How to complete this task: Of the lines listed below, return exactly those that run from the line containing "LoL (201, 2432)" through the line containing "Videos (141, 2432)", both included.

(Data items)

★ ★ ★ ★

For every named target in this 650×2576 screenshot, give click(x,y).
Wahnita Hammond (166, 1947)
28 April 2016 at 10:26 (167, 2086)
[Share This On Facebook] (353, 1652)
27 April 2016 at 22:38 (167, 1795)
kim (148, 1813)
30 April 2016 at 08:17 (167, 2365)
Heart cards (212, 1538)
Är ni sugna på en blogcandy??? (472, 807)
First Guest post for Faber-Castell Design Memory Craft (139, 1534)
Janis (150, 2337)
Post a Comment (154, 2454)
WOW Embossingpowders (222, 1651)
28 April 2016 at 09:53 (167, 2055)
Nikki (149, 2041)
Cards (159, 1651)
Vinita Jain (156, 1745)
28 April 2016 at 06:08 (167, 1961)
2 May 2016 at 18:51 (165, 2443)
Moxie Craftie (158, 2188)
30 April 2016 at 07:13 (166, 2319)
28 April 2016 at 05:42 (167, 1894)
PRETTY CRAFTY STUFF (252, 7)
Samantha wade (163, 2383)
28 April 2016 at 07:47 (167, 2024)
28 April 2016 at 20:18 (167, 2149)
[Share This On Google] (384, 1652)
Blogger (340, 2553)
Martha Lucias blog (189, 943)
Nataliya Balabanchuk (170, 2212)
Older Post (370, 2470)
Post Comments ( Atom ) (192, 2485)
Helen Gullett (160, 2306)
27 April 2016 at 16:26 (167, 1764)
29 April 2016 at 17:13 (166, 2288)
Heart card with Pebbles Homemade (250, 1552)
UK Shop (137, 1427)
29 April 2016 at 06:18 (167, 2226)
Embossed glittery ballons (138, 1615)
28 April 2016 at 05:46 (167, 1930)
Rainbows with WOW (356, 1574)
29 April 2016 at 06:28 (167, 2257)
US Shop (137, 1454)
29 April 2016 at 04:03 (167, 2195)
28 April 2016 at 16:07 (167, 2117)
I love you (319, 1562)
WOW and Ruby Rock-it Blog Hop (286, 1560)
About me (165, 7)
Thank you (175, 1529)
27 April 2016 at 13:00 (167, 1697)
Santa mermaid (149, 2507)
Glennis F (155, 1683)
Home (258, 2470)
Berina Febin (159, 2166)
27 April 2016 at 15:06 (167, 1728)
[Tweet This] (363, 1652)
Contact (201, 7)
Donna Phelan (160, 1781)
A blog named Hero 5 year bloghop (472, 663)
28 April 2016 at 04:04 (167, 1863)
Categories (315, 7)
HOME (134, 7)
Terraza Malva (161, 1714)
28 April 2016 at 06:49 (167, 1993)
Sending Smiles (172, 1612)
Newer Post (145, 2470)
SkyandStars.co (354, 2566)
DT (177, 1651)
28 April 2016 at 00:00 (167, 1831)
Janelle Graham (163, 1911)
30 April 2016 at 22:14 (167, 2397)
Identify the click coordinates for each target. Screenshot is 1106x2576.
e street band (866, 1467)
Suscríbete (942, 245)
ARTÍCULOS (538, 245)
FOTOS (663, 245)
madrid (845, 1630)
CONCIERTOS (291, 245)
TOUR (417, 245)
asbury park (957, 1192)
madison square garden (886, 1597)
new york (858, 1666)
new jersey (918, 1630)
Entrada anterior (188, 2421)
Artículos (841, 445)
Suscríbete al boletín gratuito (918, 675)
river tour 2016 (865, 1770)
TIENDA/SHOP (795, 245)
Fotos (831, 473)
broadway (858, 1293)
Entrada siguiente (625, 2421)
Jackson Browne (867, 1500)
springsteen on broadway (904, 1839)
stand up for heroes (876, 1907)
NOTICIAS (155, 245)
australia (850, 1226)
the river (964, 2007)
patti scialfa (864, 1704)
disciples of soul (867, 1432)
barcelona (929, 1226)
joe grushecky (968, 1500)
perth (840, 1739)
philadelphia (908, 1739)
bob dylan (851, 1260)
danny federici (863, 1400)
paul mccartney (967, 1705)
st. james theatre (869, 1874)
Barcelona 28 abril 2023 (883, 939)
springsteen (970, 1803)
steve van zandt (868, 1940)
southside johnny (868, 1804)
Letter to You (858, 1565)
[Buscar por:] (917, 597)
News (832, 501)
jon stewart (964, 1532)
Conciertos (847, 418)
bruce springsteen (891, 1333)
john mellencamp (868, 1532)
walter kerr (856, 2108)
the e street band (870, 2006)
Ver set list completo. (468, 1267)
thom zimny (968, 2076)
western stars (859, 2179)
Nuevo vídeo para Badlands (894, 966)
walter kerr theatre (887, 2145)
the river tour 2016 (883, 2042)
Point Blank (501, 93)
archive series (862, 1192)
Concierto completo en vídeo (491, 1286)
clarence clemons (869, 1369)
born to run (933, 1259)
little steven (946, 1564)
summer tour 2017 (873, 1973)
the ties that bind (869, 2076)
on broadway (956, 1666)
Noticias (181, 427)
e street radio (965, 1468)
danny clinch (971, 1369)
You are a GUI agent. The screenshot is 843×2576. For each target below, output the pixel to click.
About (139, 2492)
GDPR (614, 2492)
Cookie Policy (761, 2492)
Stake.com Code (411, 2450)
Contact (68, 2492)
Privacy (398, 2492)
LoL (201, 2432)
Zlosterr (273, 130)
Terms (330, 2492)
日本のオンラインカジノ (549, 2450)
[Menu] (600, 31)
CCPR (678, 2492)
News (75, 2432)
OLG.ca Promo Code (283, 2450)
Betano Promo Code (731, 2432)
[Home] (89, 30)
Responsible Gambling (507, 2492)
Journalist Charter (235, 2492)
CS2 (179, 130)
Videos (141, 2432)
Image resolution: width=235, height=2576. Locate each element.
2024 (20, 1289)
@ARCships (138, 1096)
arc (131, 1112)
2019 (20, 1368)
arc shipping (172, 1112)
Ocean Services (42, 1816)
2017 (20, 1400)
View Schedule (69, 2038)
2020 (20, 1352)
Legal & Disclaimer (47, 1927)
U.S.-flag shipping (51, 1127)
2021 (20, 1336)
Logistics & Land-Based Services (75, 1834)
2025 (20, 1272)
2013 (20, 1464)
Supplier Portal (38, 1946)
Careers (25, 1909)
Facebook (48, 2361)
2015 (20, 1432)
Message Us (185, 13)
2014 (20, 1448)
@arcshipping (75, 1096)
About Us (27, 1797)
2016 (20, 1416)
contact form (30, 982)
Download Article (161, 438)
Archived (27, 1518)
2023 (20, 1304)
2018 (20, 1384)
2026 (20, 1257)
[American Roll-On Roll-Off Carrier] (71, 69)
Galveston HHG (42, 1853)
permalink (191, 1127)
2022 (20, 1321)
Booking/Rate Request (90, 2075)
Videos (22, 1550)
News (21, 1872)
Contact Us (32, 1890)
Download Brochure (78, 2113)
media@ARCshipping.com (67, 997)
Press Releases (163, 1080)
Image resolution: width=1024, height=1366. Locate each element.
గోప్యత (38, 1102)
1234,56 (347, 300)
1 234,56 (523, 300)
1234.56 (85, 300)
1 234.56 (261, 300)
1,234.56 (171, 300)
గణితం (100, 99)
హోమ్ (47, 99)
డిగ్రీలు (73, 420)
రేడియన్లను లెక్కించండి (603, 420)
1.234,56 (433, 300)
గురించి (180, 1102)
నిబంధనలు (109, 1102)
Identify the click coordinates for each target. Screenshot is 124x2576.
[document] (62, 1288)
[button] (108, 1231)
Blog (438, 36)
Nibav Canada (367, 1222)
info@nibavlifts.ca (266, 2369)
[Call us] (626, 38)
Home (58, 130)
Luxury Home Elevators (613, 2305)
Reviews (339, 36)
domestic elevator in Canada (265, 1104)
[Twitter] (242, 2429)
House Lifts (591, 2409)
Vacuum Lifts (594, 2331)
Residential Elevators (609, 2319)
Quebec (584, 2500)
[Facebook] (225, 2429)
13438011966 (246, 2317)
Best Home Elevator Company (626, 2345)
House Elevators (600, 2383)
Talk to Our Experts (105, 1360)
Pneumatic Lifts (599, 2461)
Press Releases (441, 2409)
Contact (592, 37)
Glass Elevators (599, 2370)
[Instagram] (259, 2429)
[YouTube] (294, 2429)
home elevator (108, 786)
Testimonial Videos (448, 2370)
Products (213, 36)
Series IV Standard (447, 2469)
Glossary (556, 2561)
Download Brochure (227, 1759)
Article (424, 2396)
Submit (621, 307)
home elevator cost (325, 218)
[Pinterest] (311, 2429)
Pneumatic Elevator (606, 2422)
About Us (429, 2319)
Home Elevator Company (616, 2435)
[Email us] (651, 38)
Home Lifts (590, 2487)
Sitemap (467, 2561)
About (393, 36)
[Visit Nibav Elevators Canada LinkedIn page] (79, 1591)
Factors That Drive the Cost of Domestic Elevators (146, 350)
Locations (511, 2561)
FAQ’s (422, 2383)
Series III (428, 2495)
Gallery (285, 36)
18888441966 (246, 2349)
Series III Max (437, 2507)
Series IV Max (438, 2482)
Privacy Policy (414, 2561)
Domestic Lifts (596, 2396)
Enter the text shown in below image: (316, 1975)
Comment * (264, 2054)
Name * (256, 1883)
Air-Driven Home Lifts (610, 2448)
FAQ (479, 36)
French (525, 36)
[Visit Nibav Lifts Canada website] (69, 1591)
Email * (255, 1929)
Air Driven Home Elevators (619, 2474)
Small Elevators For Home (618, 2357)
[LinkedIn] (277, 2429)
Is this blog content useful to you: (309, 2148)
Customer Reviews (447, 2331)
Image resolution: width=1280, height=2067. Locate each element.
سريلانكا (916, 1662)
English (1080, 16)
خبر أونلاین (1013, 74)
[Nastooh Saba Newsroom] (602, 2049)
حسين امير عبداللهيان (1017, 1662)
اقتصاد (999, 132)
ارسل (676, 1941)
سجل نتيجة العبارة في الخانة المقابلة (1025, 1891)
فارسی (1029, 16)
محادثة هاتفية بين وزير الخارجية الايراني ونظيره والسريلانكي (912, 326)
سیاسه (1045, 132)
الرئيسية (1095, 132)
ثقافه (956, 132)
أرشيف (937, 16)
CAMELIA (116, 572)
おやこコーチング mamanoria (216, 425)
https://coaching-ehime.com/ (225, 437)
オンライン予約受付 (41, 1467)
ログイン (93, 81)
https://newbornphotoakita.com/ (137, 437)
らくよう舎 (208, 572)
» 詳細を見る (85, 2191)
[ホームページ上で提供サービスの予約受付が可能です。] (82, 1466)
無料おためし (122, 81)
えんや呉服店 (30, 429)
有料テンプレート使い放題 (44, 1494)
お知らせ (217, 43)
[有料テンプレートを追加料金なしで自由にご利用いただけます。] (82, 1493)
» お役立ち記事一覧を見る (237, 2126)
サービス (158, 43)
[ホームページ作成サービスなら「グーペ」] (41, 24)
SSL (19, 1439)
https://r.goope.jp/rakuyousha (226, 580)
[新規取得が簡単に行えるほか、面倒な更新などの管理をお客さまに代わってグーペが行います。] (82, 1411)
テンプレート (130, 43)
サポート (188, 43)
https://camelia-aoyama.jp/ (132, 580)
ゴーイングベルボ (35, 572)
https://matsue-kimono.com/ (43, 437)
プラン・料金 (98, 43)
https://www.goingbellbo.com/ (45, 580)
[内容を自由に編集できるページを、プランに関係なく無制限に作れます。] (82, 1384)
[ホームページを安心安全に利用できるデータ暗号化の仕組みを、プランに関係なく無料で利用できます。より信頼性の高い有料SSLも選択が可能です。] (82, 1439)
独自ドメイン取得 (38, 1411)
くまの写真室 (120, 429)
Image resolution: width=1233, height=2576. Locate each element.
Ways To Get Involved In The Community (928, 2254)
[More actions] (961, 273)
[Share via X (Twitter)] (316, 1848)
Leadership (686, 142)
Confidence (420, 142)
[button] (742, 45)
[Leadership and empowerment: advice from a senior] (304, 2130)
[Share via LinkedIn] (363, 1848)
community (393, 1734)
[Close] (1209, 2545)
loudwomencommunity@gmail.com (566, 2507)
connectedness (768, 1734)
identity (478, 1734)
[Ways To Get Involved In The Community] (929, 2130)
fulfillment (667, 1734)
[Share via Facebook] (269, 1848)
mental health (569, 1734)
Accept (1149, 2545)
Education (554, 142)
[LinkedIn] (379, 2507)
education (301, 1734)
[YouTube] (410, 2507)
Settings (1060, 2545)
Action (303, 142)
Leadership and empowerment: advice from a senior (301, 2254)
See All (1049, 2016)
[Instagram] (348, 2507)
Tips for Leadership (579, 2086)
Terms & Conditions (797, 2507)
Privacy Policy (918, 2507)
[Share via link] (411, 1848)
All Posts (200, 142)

★ ★ ★ ★

Task response:
LoL (201, 2432)
Zlosterr (273, 130)
Terms (330, 2492)
日本のオンラインカジノ (549, 2450)
[Menu] (600, 31)
CCPR (678, 2492)
News (75, 2432)
OLG.ca Promo Code (283, 2450)
Betano Promo Code (731, 2432)
[Home] (89, 30)
Responsible Gambling (507, 2492)
Journalist Charter (235, 2492)
CS2 (179, 130)
Videos (141, 2432)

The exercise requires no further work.